Secde makamı Mi’rac makamıdır

Bende emanettir ruhum ve tenim,
Sen Rabbimsin, ben Senin bir bendenim,
Ruhum Mi’rac makamına yükselir,
İki büklüm secdedeyken bedenim.

Mevkilerin en güzeli seccade mevkii olduğu gibi, makamların en yücesi de secde makamıdır. Orada insan rükûya eğildikçe yükselir, secdeye kapandıkça yücelir. Orada kim olduğunun, hangi meslek ve meşrep sahibi olduğunun, dünyevî rütbe ve kariyerinin ne olduğunun, renginin ve dilinin hiç önemi yoktur. Orada ne kadar ihlâs ve samimiyetle eğilirsen, o kadar yüksek bir makama çıkarsın. Çünkü orası, huzur-u İlâhîdir, orası secde mekânıdır, o makam Mi’rac makamıdır.

Namaz, insanı Mi’raca çıkaran bir yolculuktur. Namazın erkânları ise, bu yolculuğun çeşitli etapları, basamakları ve makamlarıdır. Bu yolculuğa tekbirle çıkılır, kıyam ve kıraatle yürünür, rükû ile mertebe kat edilir, secde ile zirveye çıkılır.

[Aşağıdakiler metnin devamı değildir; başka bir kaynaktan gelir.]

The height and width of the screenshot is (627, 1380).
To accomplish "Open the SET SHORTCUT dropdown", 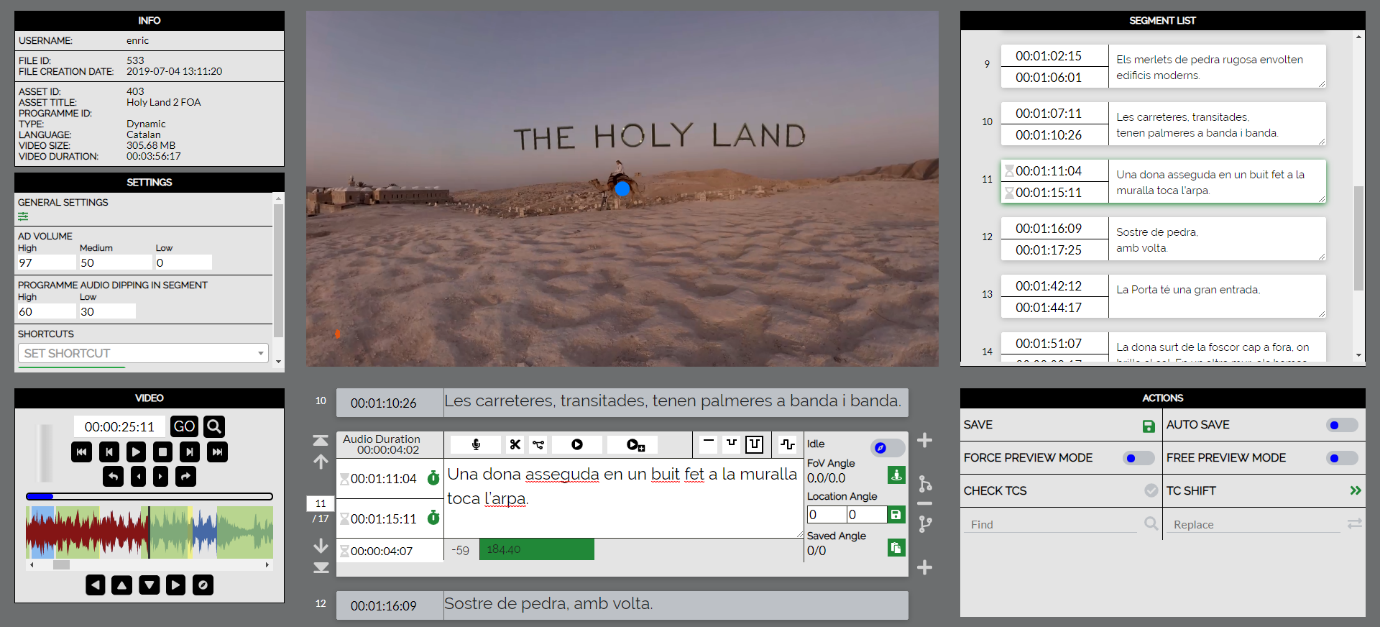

Secde makamı, kulun Allah’a en yakın olduğu makamdır. Orada insan dünyadan ve kendinden uzaklaşır, Rabbinin yüce makamına ulaşır. Masivadan ne kadar uzaklaşırsa Rabbine o kadar yaklaşır. Secde makamı kulluğun, itaatin ve teslimiyetin en yüksek mertebesidir. Orada kul, Rabbine ne kadar tazimde bulunursa, o kadar taltif görür. Zirâ Cenâb-ı Hakk’ın huzurunda baş eğmek bir şükür, secde etmeyerek baş kaldırmak bir küfürdür.

Secde makamı, Allah ile kul arasında perdelerin kalktığı, Allah’ın kuluna rahmetle baktığı makamdır. Oraya çıkmak için insanın itaatle başını eğmesi, en şerefli uzuvları olan yüzünü ve alnını yere koyması gerekmektedir.

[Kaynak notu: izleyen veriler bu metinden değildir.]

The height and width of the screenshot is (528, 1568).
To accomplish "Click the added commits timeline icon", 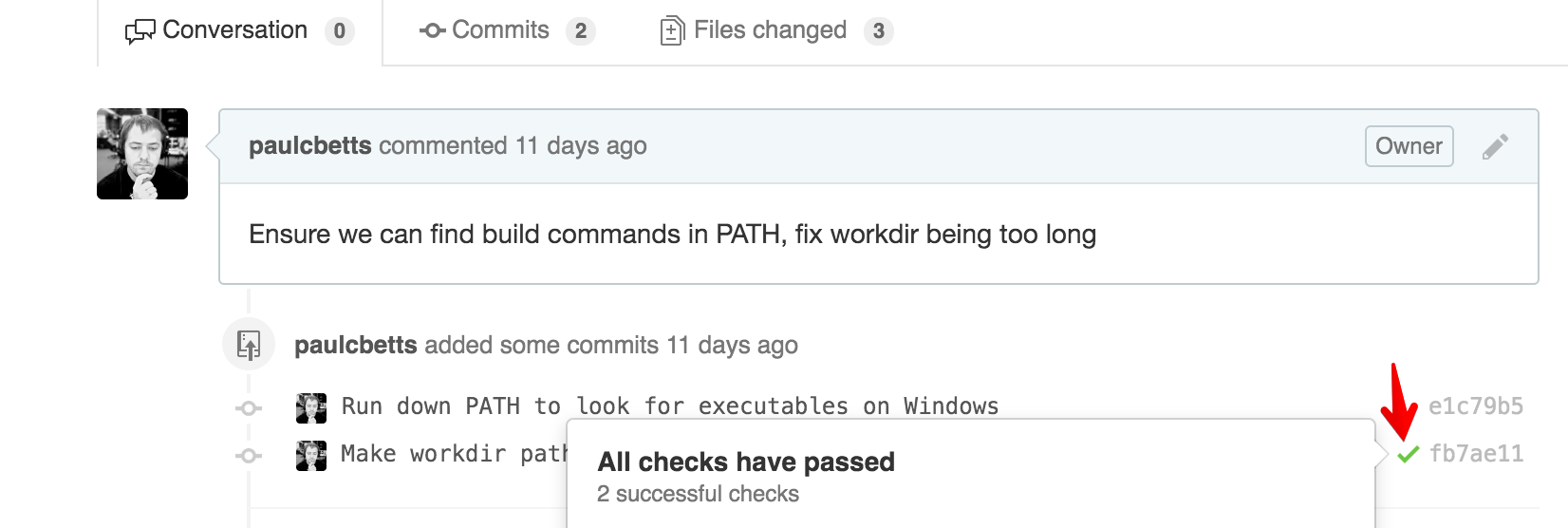I will click(x=249, y=344).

Secde, Rabbin dâvetine bir icabettir. Secde, Âlemlerin Rabbini Mi’rac makamında ziyarettir. Secde, insan için en büyük bir şeref ve izzettir. Zira, secde makamında yere konulan baş o kadar dik durur ki, artık başka hiçbir varlığın karşısında eğilmez. Eşref-i mahlûkat olarak yaratılan insan, ancak secdeye kapanınca sahip olduğu şerefin farkına varır. Ne kadar yüksek bir makamda bulunduğunu idrak eder.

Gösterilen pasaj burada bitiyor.